Exercise prompt:
Take the lines below from the one with "Collapse the mkt_price_NY tree node" through the one with "the DE language" and retype them exactly. Include nothing else, and no pictures.
-------- Data excerpts
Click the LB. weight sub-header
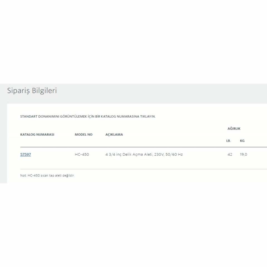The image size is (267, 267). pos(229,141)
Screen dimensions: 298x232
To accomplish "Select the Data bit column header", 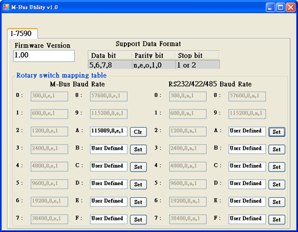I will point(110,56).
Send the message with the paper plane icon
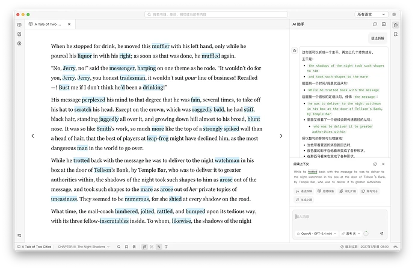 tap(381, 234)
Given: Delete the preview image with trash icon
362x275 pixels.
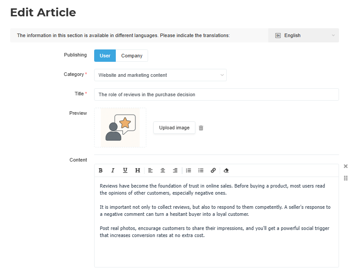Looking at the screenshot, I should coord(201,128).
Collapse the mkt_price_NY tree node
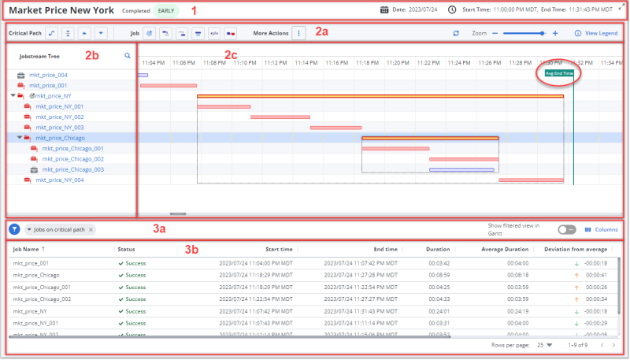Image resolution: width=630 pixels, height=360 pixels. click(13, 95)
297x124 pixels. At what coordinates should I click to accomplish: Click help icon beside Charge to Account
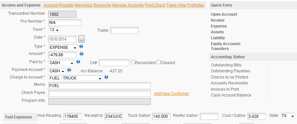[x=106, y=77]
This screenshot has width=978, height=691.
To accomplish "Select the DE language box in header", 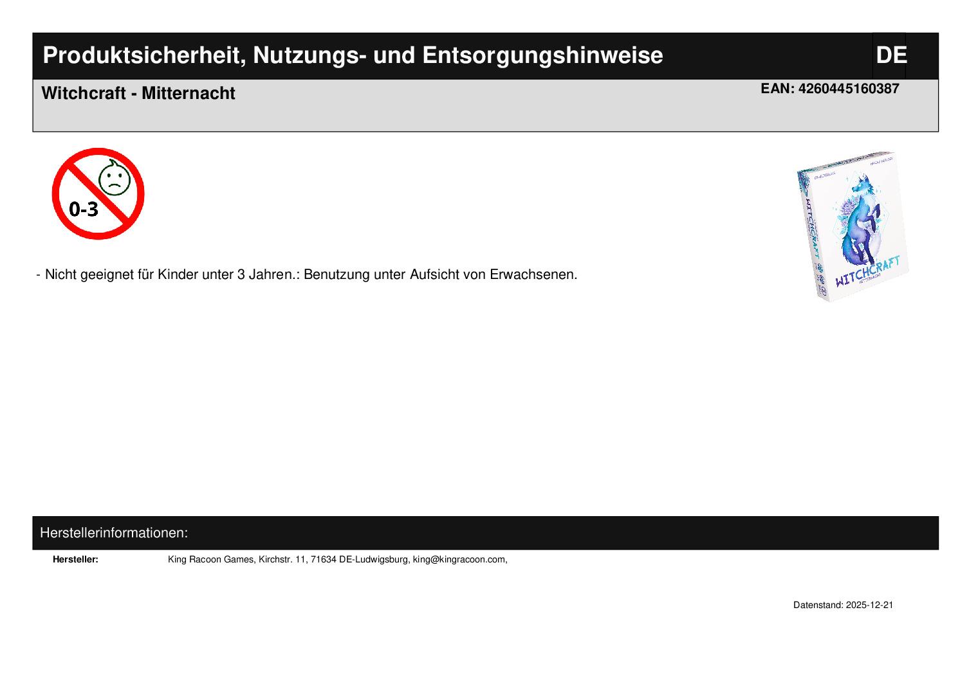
----------------
-------- Data excerpts
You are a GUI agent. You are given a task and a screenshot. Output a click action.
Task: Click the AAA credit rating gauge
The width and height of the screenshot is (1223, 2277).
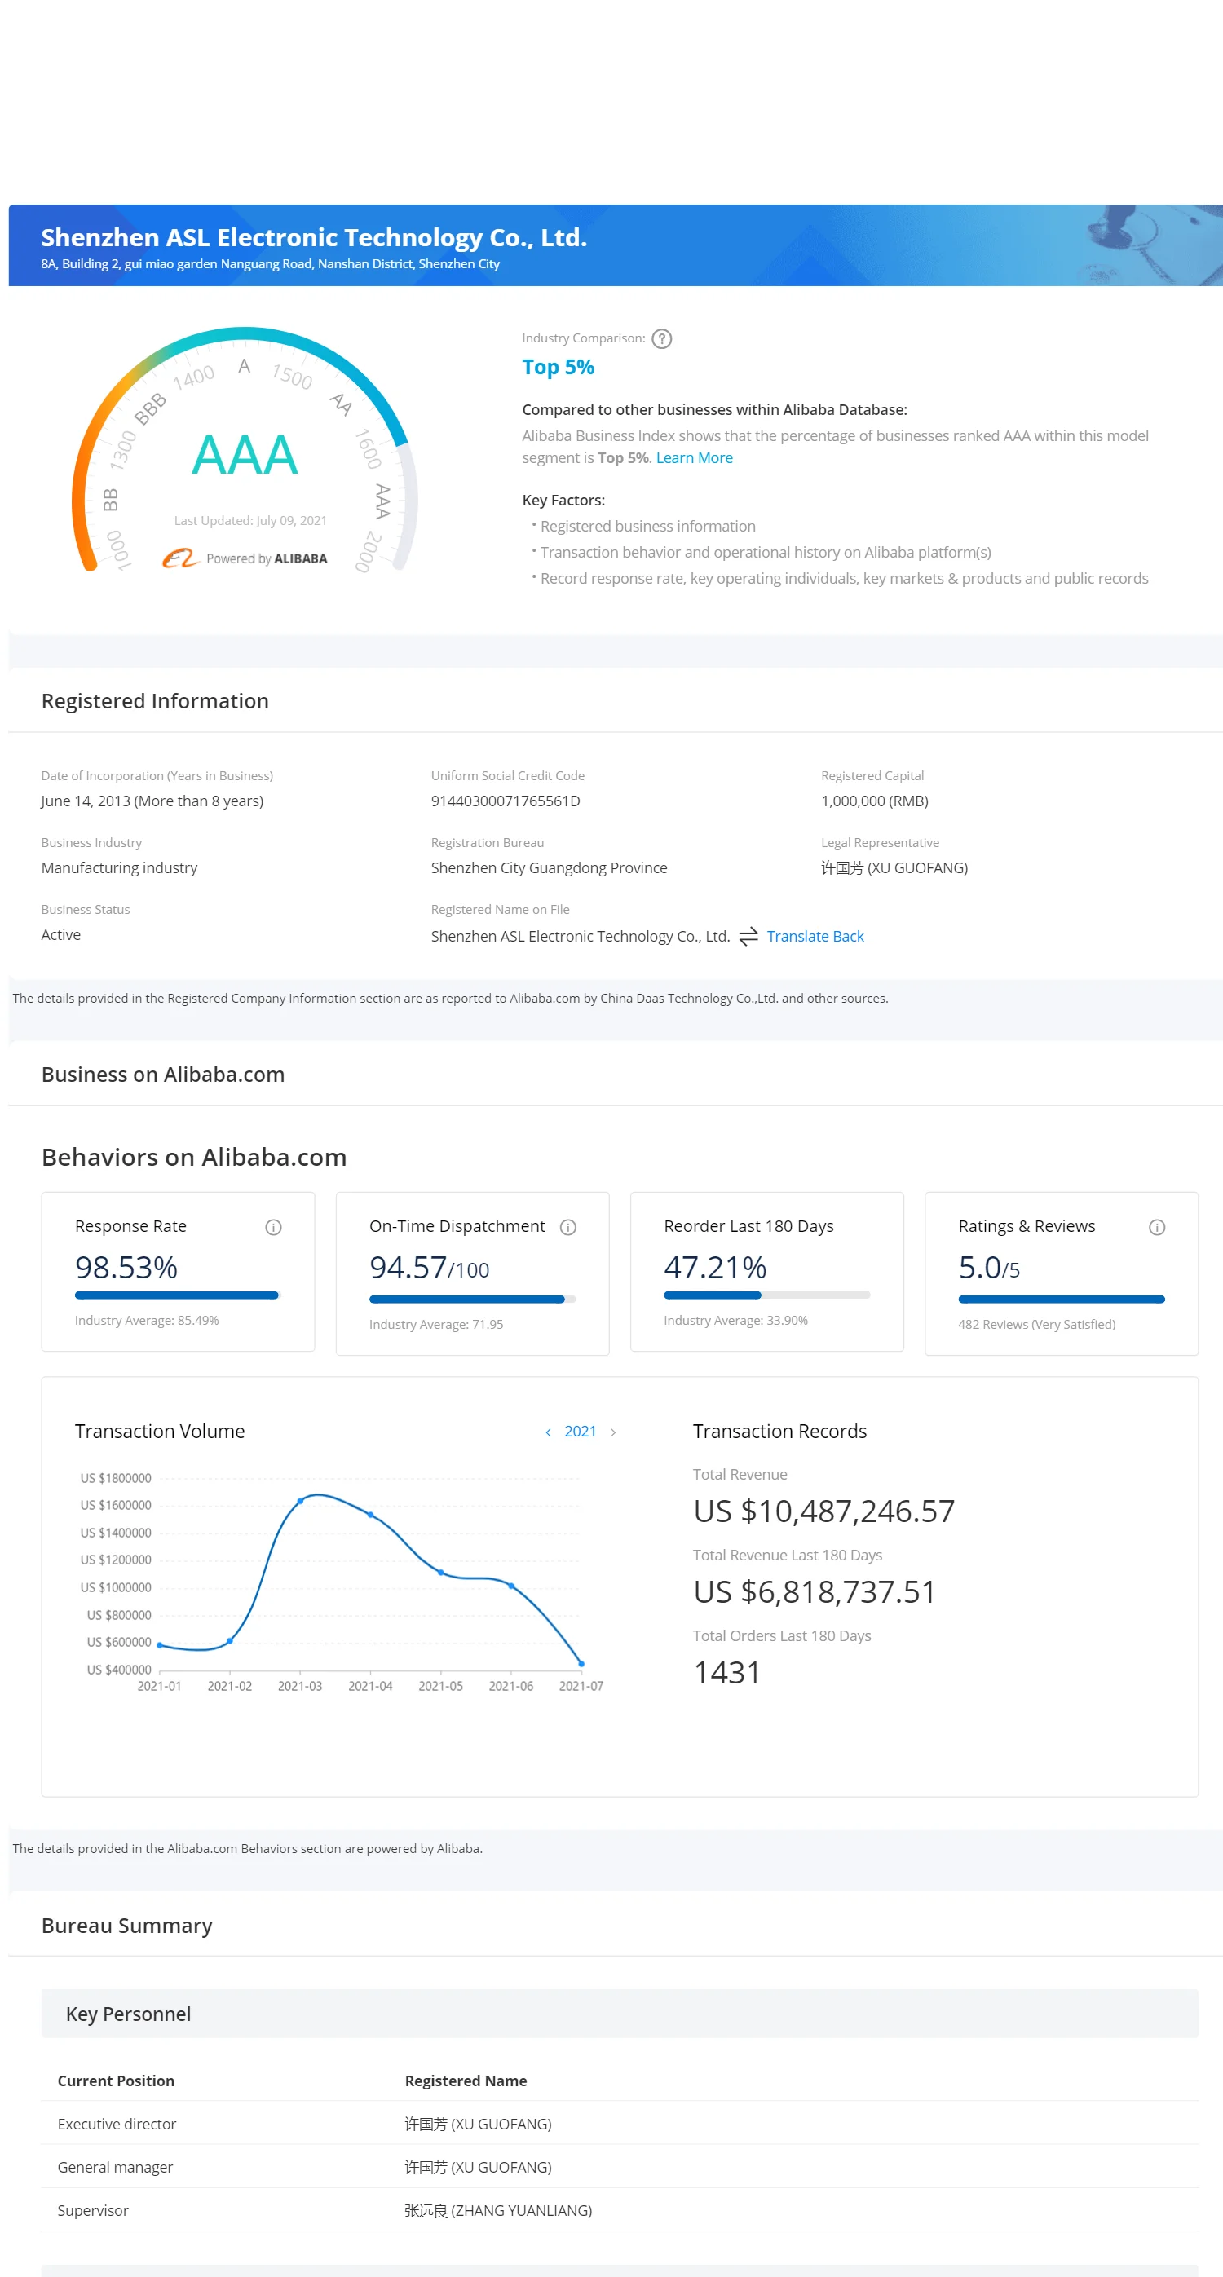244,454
----------------
Response area:
Collapse the mkt_price_NY tree node
Image resolution: width=630 pixels, height=360 pixels. click(13, 95)
297x124 pixels. At what coordinates should I click to accomplish: Click help icon beside Charge to Account
[x=106, y=77]
This screenshot has width=978, height=691.
To accomplish "Select the DE language box in header", 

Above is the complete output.